AVAILABLE RECORDS START

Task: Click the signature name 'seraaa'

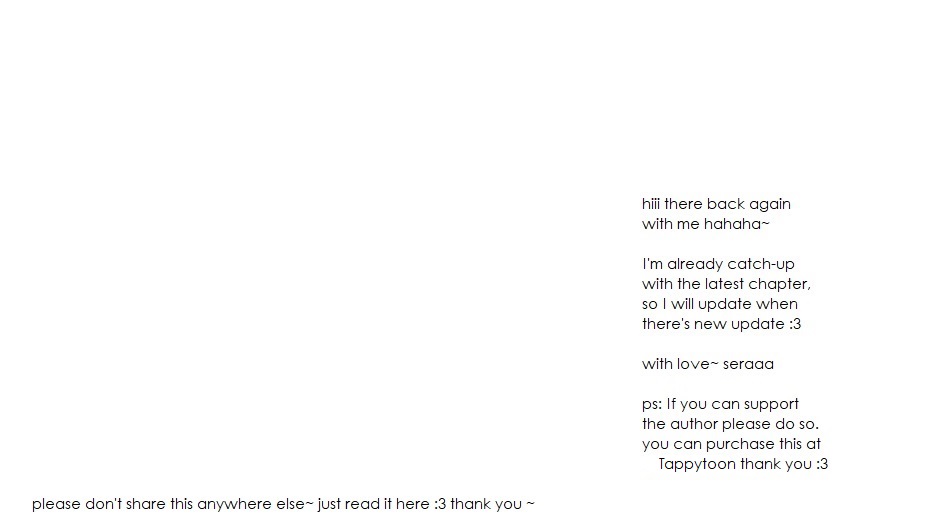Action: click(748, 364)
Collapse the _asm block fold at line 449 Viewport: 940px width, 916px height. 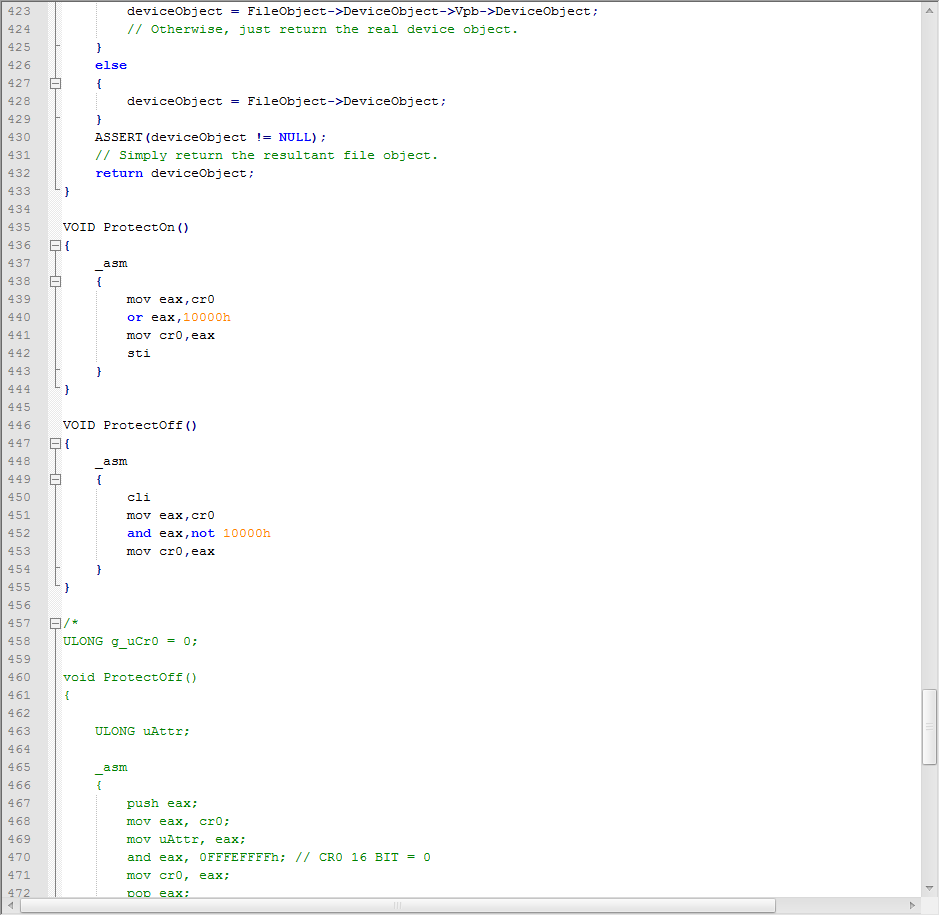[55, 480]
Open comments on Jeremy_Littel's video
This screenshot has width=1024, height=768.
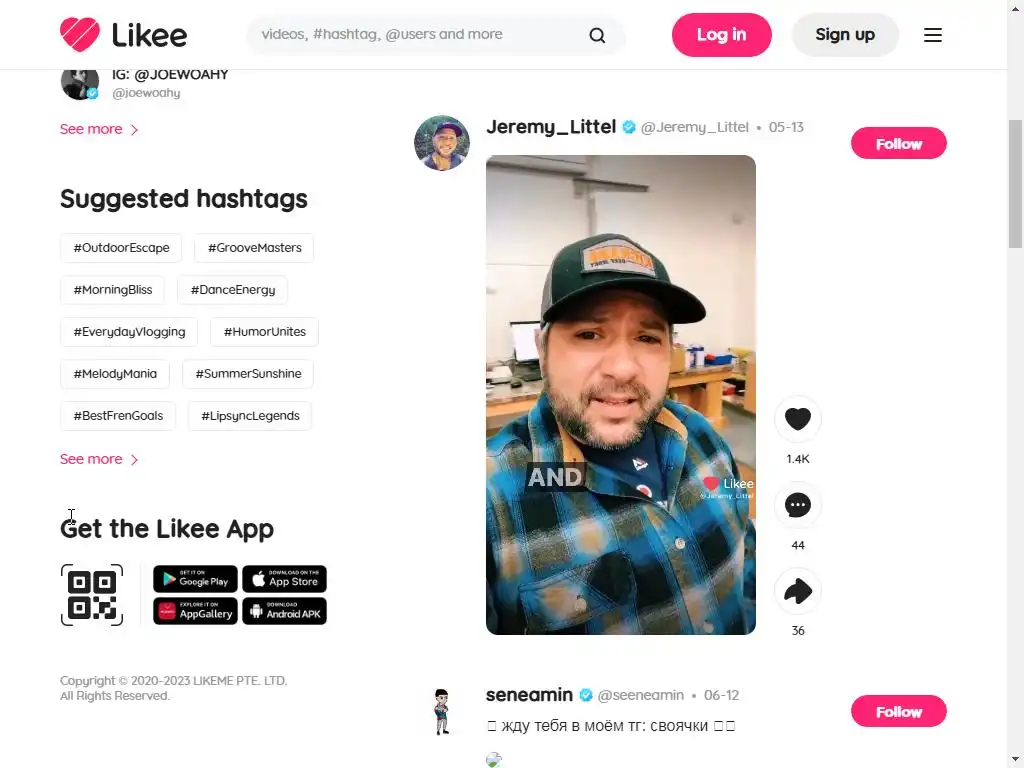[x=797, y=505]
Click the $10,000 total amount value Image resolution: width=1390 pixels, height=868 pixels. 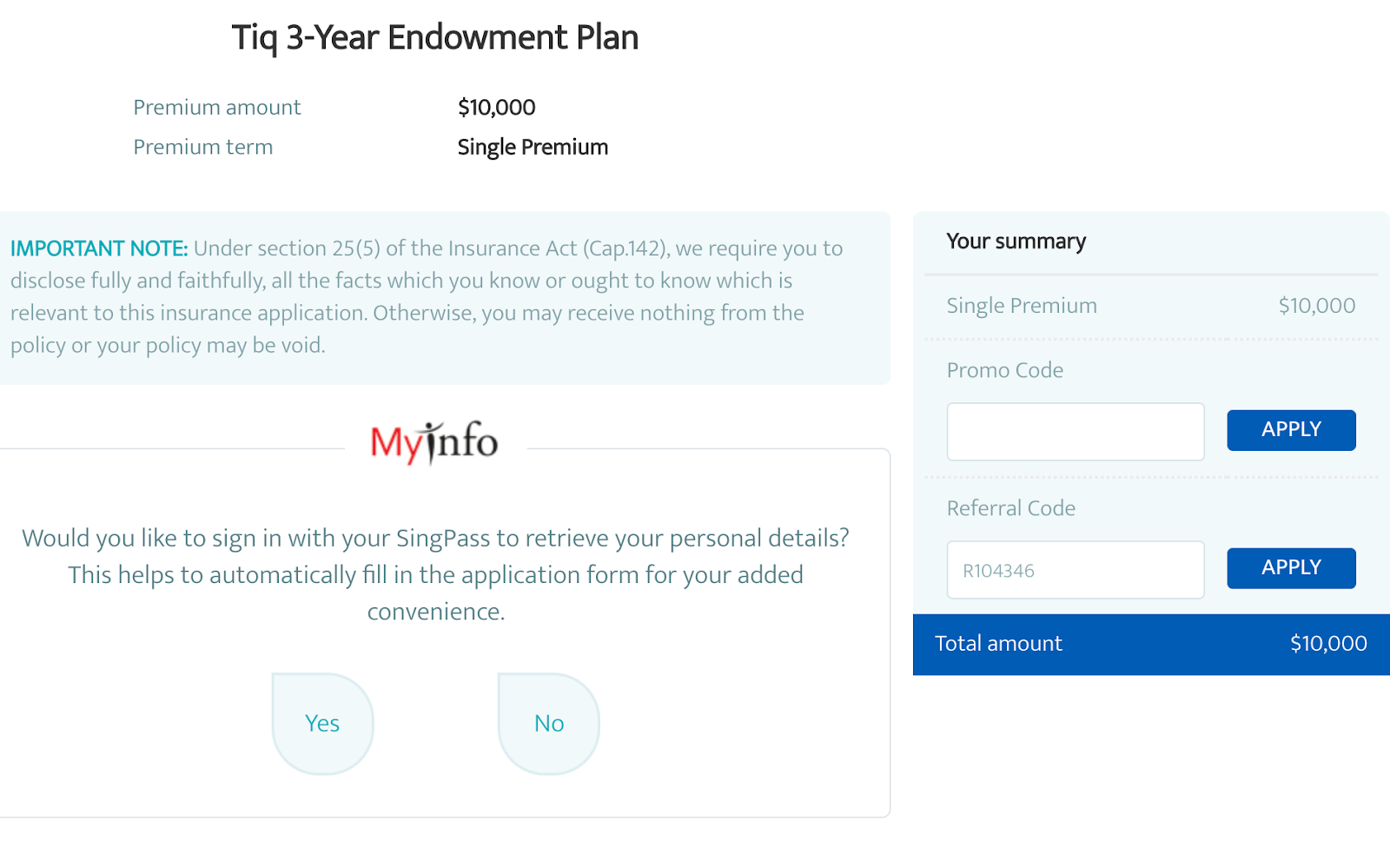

AVAILABLE RECORDS END

EXERCISE REQUIREMENTS —
Only the lines from the one containing "Open comments on Jeremy_Littel's video" through the final line of the listing should be reproduced, exactly and with no pictures.

RESULT BELOW —
Open comments on Jeremy_Littel's video
This screenshot has width=1024, height=768.
[x=797, y=505]
Click the $10,000 total amount value Image resolution: width=1390 pixels, height=868 pixels. 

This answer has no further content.